:: Data to process

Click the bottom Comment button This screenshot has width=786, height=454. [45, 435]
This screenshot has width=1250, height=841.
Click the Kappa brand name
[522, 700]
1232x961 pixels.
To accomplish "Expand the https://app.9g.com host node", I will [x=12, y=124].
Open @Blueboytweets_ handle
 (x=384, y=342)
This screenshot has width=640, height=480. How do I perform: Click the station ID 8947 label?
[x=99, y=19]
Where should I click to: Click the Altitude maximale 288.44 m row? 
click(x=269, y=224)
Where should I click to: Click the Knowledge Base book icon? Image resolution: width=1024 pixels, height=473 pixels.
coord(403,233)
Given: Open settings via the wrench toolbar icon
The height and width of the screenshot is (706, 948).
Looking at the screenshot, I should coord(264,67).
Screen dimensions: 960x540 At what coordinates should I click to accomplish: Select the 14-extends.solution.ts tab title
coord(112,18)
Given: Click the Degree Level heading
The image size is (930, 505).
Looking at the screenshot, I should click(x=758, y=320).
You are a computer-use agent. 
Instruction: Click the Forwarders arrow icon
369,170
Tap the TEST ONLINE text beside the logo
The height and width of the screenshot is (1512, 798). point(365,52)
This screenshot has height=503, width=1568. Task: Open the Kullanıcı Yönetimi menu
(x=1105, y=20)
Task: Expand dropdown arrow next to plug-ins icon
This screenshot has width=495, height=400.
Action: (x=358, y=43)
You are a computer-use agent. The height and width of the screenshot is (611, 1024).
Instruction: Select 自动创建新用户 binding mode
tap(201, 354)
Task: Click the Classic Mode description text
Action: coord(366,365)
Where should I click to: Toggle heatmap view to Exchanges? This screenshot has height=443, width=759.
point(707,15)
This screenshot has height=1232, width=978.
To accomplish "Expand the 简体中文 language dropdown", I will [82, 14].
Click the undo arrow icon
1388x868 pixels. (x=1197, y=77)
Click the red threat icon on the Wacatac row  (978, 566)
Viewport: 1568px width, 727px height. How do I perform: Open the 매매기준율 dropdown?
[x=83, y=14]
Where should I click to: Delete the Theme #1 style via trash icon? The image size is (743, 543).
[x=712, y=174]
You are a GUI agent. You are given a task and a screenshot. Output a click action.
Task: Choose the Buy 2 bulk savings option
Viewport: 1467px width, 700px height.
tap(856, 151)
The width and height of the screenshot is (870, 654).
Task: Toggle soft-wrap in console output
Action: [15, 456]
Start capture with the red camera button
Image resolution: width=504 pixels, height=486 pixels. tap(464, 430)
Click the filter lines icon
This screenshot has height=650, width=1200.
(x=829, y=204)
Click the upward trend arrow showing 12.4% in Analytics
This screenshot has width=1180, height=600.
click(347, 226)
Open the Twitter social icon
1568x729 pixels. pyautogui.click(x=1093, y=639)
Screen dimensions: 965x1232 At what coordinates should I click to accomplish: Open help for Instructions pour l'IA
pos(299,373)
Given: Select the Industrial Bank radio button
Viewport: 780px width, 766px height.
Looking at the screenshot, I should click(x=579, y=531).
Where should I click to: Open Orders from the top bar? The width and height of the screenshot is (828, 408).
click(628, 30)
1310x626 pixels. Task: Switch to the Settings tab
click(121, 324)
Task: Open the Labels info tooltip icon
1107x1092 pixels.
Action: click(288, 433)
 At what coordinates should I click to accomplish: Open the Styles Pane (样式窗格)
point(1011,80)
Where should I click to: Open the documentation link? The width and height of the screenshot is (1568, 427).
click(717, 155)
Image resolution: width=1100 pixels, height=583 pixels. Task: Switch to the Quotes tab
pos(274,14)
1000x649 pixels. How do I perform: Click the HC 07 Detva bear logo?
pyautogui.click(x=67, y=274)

::::

Could you type out every entry again exactly as it stands?

→ **Task response**
Click the bottom Comment button This screenshot has width=786, height=454. [45, 435]
This screenshot has width=1250, height=841.
Click the Kappa brand name
[522, 700]
1232x961 pixels.
To accomplish "Expand the https://app.9g.com host node", I will [x=12, y=124].
Open @Blueboytweets_ handle
 (x=384, y=342)
This screenshot has width=640, height=480. How do I perform: Click the station ID 8947 label?
[x=99, y=19]
Where should I click to: Click the Altitude maximale 288.44 m row? 
click(x=269, y=224)
Where should I click to: Click the Knowledge Base book icon? Image resolution: width=1024 pixels, height=473 pixels.
coord(403,233)
Given: Open settings via the wrench toolbar icon
The height and width of the screenshot is (706, 948).
Looking at the screenshot, I should coord(264,67).
Screen dimensions: 960x540 At what coordinates should I click to accomplish: Select the 14-extends.solution.ts tab title
coord(112,18)
Given: Click the Degree Level heading
The image size is (930, 505).
Looking at the screenshot, I should click(x=758, y=320).
You are a computer-use agent. 
Instruction: Click the Forwarders arrow icon
369,170
Tap the TEST ONLINE text beside the logo
The height and width of the screenshot is (1512, 798). point(365,52)
This screenshot has height=503, width=1568. Task: Open the Kullanıcı Yönetimi menu
(x=1105, y=20)
Task: Expand dropdown arrow next to plug-ins icon
This screenshot has width=495, height=400.
Action: (x=358, y=43)
You are a computer-use agent. The height and width of the screenshot is (611, 1024).
Instruction: Select 自动创建新用户 binding mode
tap(201, 354)
Task: Click the Classic Mode description text
Action: coord(366,365)
Where should I click to: Toggle heatmap view to Exchanges? This screenshot has height=443, width=759.
point(707,15)
This screenshot has height=1232, width=978.
To accomplish "Expand the 简体中文 language dropdown", I will [82, 14].
Click the undo arrow icon
1388x868 pixels. (x=1197, y=77)
Click the red threat icon on the Wacatac row  (978, 566)
Viewport: 1568px width, 727px height. How do I perform: Open the 매매기준율 dropdown?
[x=83, y=14]
Where should I click to: Delete the Theme #1 style via trash icon? The image size is (743, 543).
[x=712, y=174]
You are a GUI agent. You are given a task and a screenshot. Output a click action.
Task: Choose the Buy 2 bulk savings option
Viewport: 1467px width, 700px height.
tap(856, 151)
The width and height of the screenshot is (870, 654).
Task: Toggle soft-wrap in console output
Action: [15, 456]
Start capture with the red camera button
Image resolution: width=504 pixels, height=486 pixels. tap(464, 430)
Click the filter lines icon
This screenshot has height=650, width=1200.
(x=829, y=204)
Click the upward trend arrow showing 12.4% in Analytics
This screenshot has width=1180, height=600.
click(347, 226)
Open the Twitter social icon
1568x729 pixels. pyautogui.click(x=1093, y=639)
Screen dimensions: 965x1232 At what coordinates should I click to accomplish: Open help for Instructions pour l'IA
pos(299,373)
Given: Select the Industrial Bank radio button
Viewport: 780px width, 766px height.
Looking at the screenshot, I should click(x=579, y=531).
Where should I click to: Open Orders from the top bar? The width and height of the screenshot is (828, 408).
click(628, 30)
1310x626 pixels. Task: Switch to the Settings tab
click(121, 324)
Task: Open the Labels info tooltip icon
1107x1092 pixels.
Action: click(288, 433)
 At what coordinates should I click to accomplish: Open the Styles Pane (样式窗格)
point(1011,80)
Where should I click to: Open the documentation link? The width and height of the screenshot is (1568, 427).
click(717, 155)
Image resolution: width=1100 pixels, height=583 pixels. Task: Switch to the Quotes tab
pos(274,14)
1000x649 pixels. How do I perform: Click the HC 07 Detva bear logo?
pyautogui.click(x=67, y=274)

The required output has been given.